Look through the lines below for the word "agent", and copy every line that has it.
-----
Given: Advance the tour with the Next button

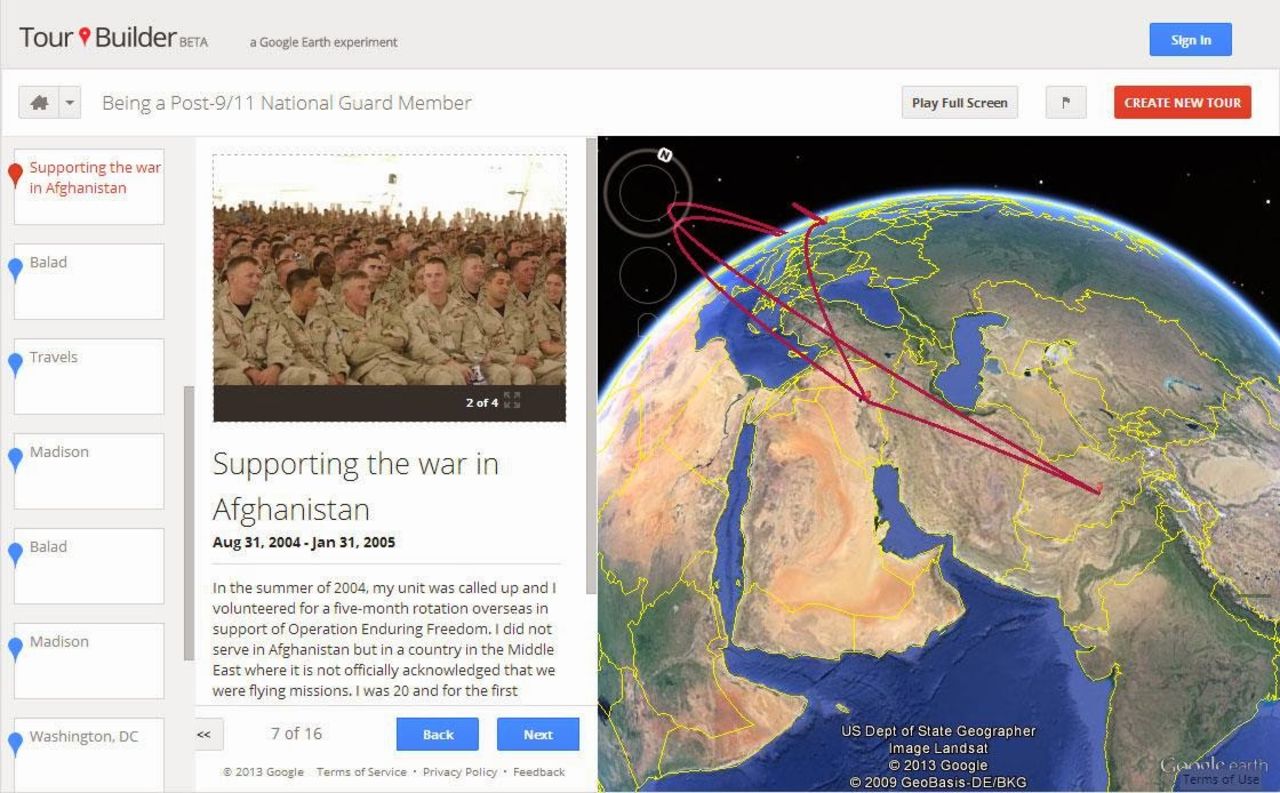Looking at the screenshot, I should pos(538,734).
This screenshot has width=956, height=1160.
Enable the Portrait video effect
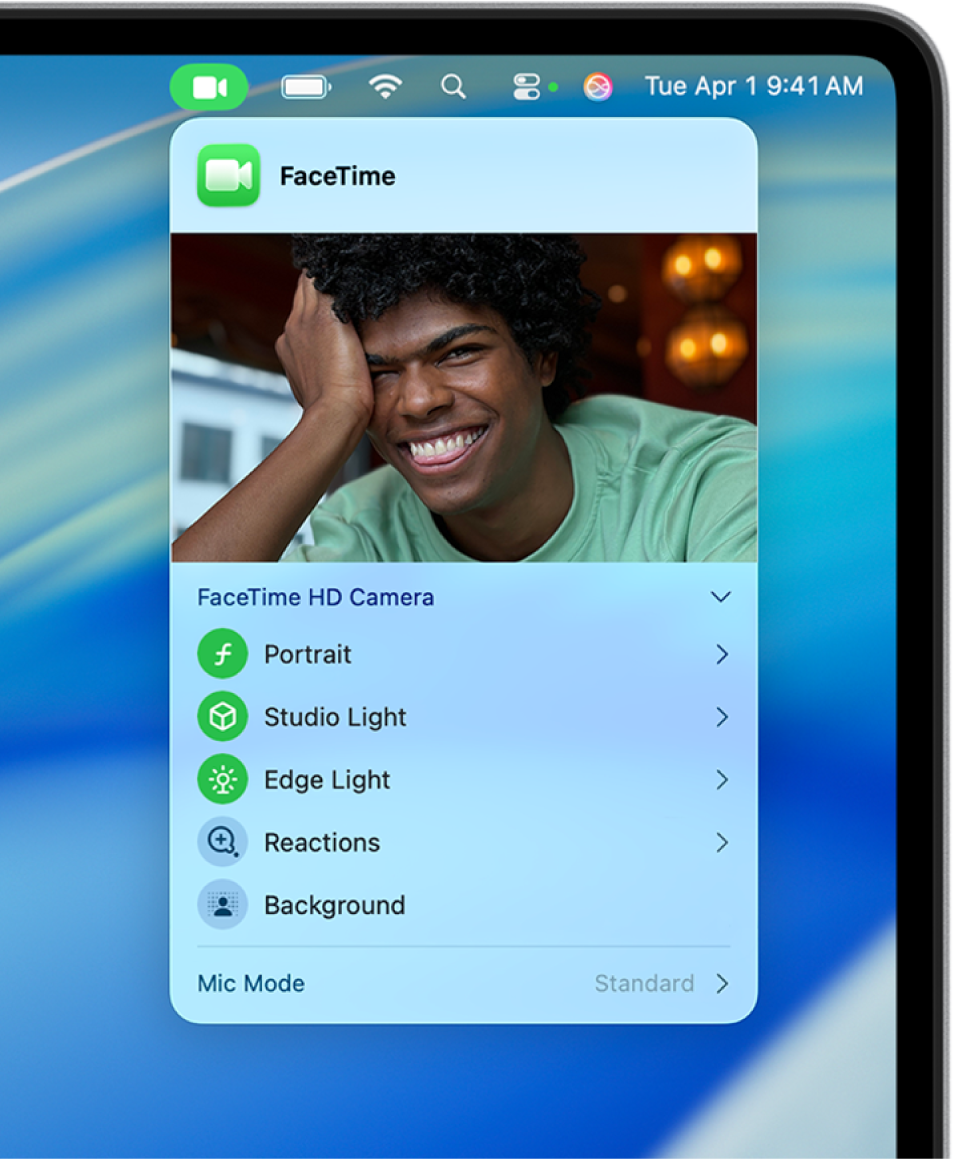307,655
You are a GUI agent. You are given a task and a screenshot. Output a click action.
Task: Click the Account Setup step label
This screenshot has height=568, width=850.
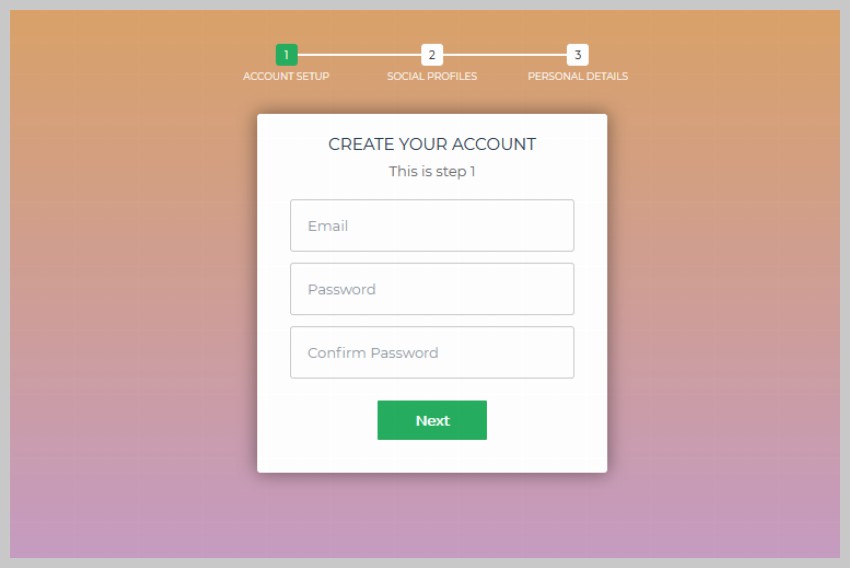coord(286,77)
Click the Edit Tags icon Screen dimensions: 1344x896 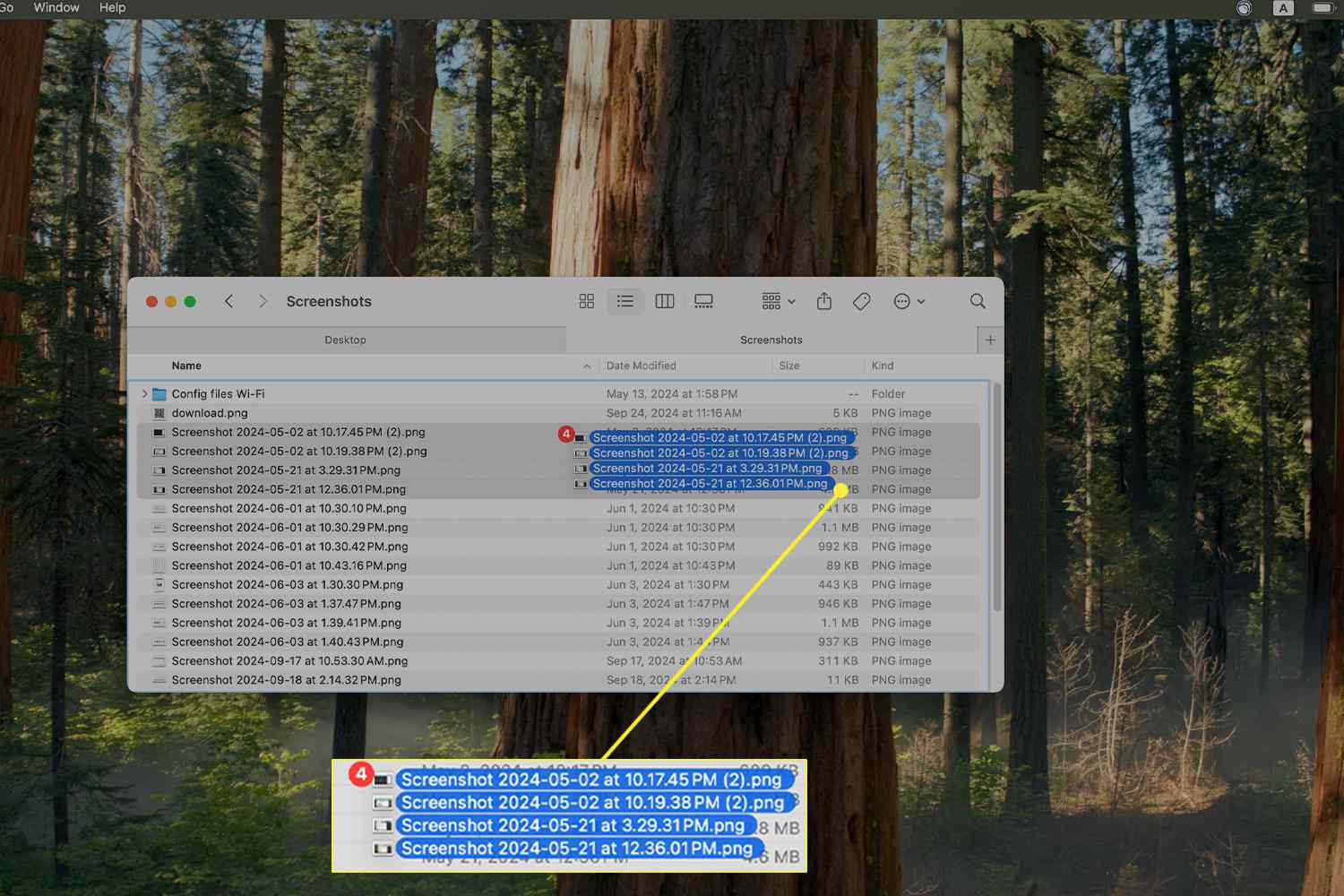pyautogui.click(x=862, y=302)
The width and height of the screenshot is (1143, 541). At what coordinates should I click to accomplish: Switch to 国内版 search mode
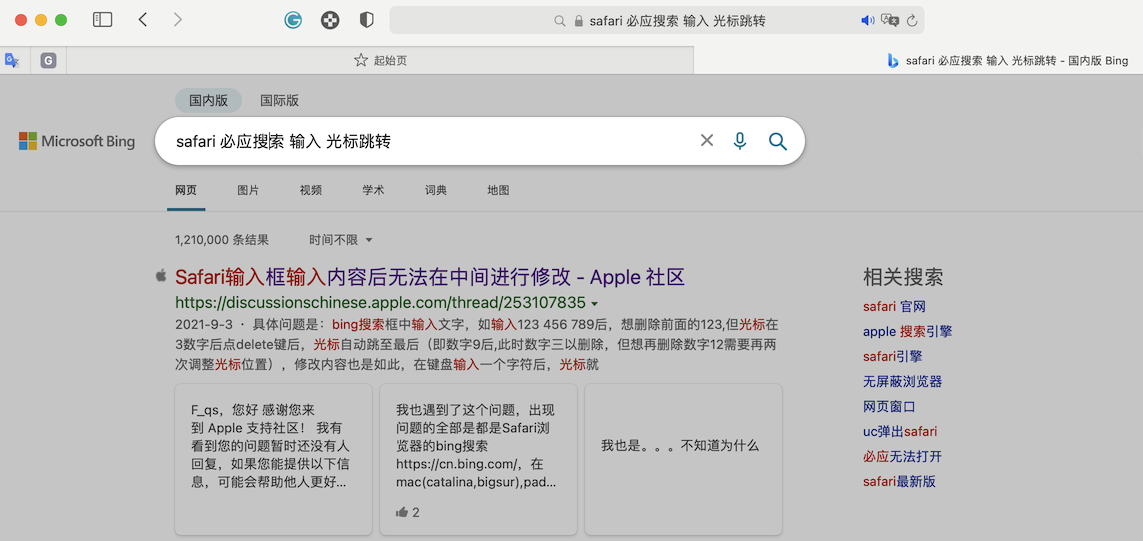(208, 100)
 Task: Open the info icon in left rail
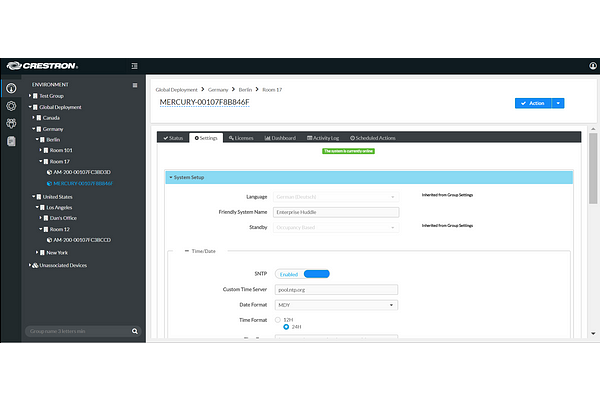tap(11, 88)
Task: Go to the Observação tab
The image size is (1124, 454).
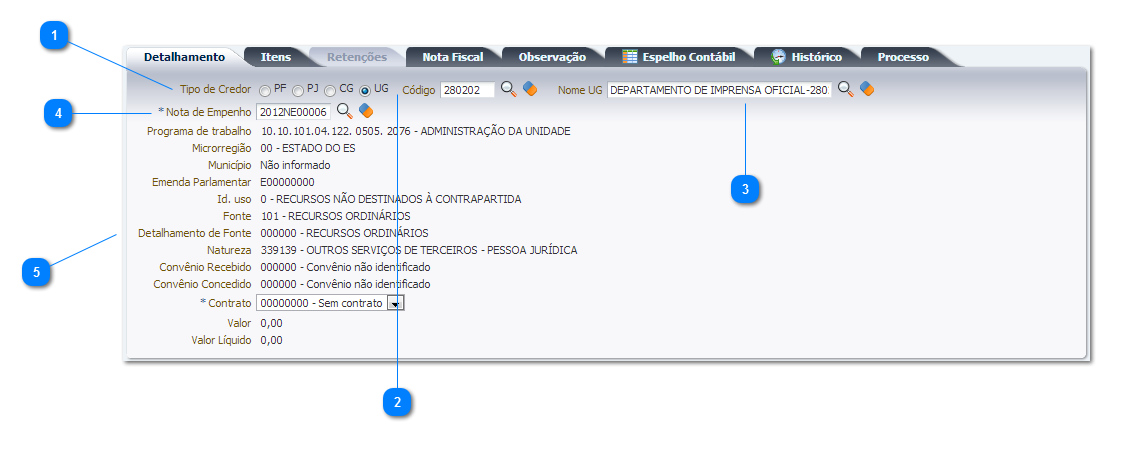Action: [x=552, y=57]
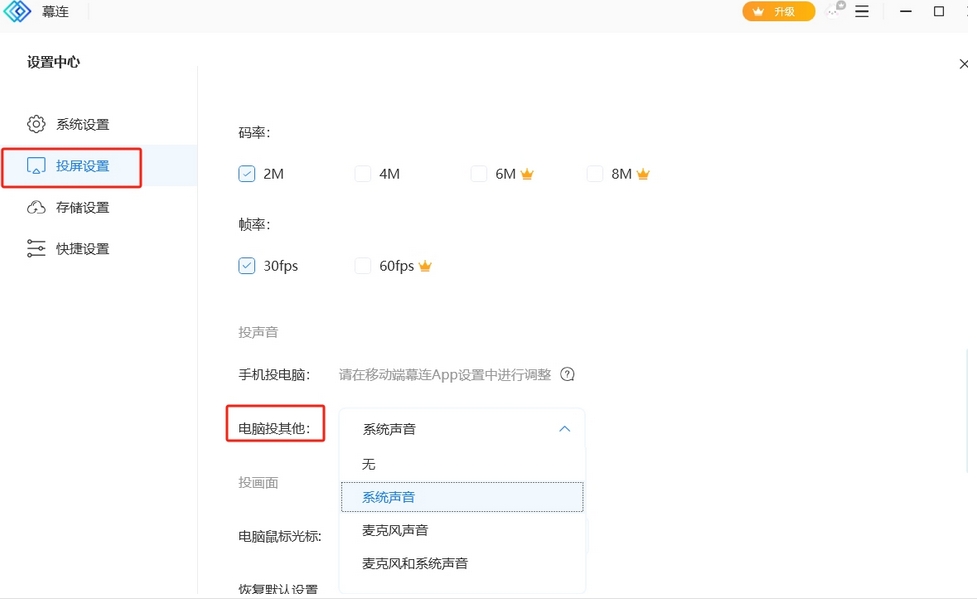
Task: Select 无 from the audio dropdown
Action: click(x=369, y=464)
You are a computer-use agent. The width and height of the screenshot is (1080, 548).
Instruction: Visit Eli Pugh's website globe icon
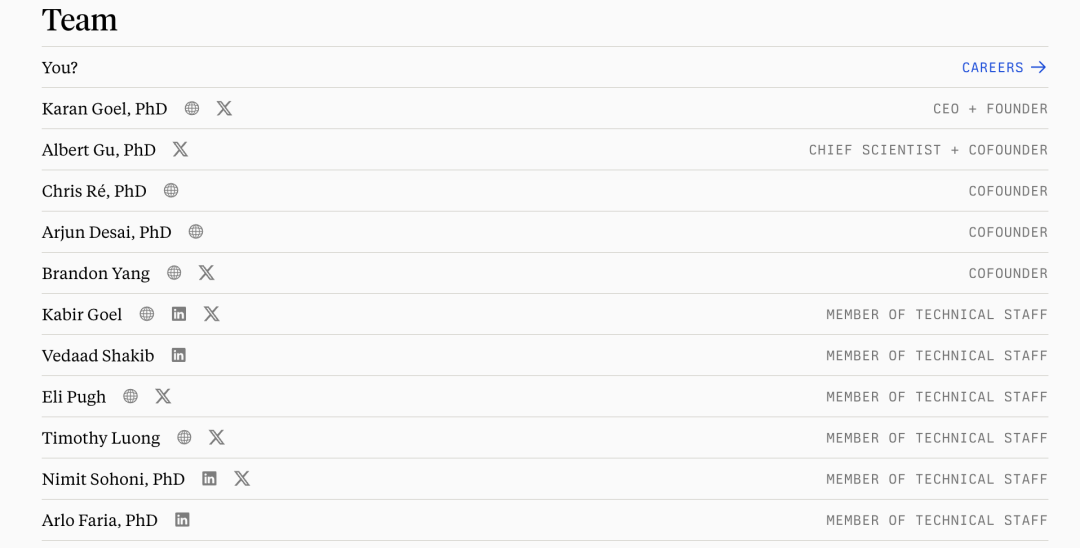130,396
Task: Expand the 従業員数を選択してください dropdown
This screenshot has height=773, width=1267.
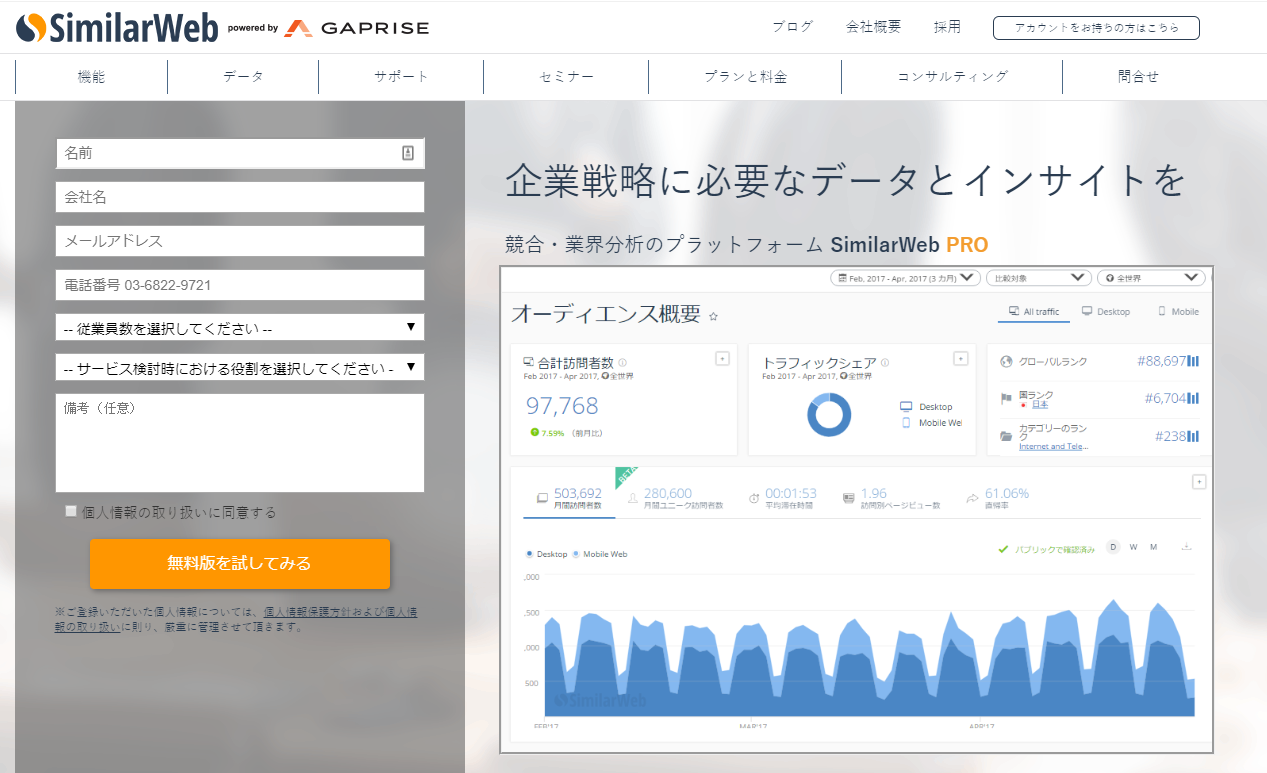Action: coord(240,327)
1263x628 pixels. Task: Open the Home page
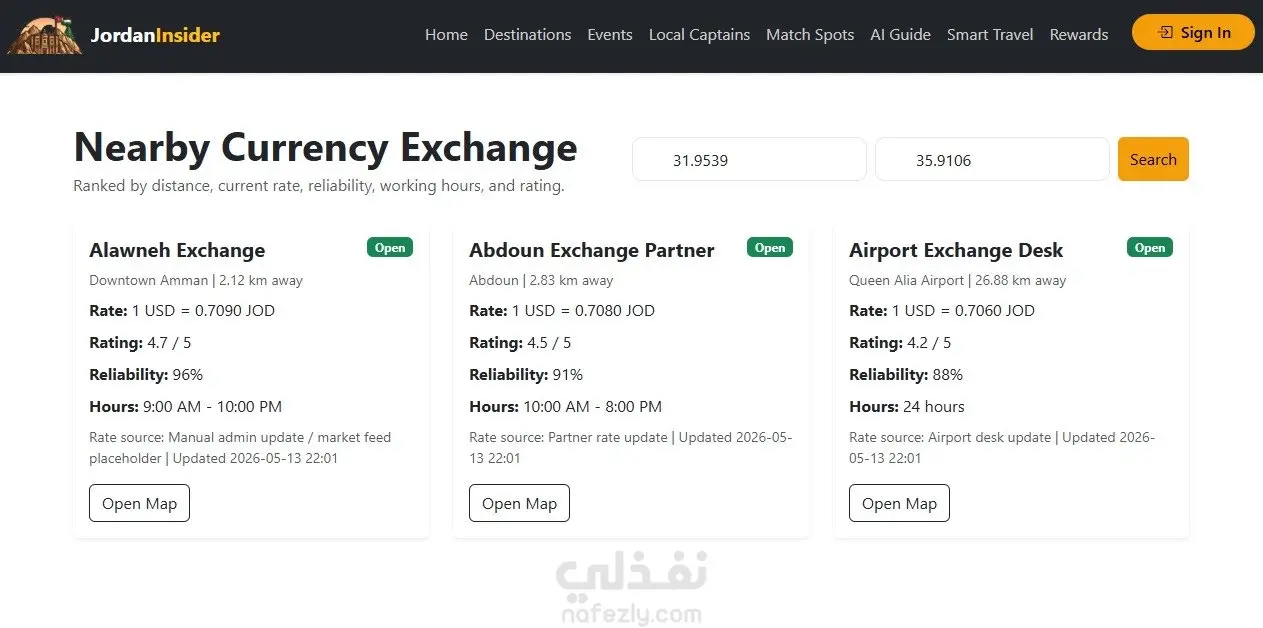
-----
### SOLUTION TO THIS EXERCISE
You are a GUI agent. You are given a task and a screenshot. Output a click action.
You are a computer-use agent. The width and height of the screenshot is (1080, 548).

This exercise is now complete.